Kentucky would regulate carbonstorage wells under plan developed through collaboration
Mar 06, 2026
FRANKFORT — Kentucky industries including distilleries are looking at capturing their carbon dioxide emissions. One way to store the emissions is by injecting them into underground wells.
A legislative committee on Thursday approved creating what would be the state’s first regulatory framework
for those wells, a form of carbon capture and storage and a method of mitigating climate change.
House Bill 677, sponsored by Rep. Jim Gooch, R-Providence, came from more than a year of collaboration among environmental advocates and fossil fuel industry representatives on an oil and gas working group connected to the Kentucky Energy and Environment Cabinet.
HB 677 would require permits from the cabinet before constructing or operating carbon sequestration injection wells, also known as Class VI wells, with the goal of having the state government receiving permission from the U.S. Environmental Protection Agency to be the primary regulator of wells for carbon capture.
Other states have been granted permission to be the primary regulator of such wells. According to the think tank Great Plains Institute, state legislatures across the country have considered over 60 bills related to carbon management this year.
Curbing the release of heat-trapping greenhouse gases into the atmosphere is the goal of capturing and storing CO2 in deep underground reservoirs.

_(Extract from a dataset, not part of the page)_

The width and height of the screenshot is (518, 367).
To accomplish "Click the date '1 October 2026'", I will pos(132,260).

It’s also seen as an emerging “economic development opportunity,” said Tom FitzGerald, a longtime environmental advocate who worked on HB 677.

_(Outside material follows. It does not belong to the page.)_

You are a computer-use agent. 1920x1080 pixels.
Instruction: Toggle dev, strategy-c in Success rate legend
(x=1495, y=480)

“It is an economic opportunity that will occur. The question is: Is it going to occur in Kentucky under a comprehensive set of rules that protect everybody’s rights and make sure that it’s done properly?” said FitzGerald, a former director of the environmental legal group Kentucky Resources Council.
FitzGerald told lawmakers on the Kentucky House Natural Resources and Energy Committee that HB 677 creates economic opportunity while protecting nearby landowners and mineral rights. Among the provisions in the bill, the injection well operator would need at least the consent of 75% of owners of the acreage where an underground reservoir is located.
Bill Barr, a managing partner with oil and gas company BlackRidge Resource Partners, told the Lantern after the meeting that a number of potential injection well sites are being tested, including one at the Tennessee Valley Authority’s Paradise Power Plant in Muhlenberg County. He said large industries in the state including distilleries are looking at voluntarily capturing their carbon dioxide emissions, and injection wells allow for a more cost-effective way to store the gas.
“There’s a large-scale ethanol plant in Western Kentucky that’s capturing CO2 from their operation that is being trucked. … That’s not an economic way to handle it,” Barr said. “The cost of transporting a captured molecule of carbon some place else to dispose of it, to sequester, is very expensive.”
The bill unanimously passed the House committee, advancing to the full House for consideration. Gooch, the bill sponsor who sat next to Barr and FitzGerald while he presented the legislation, said the parties working together have “come up with some really good legislation.”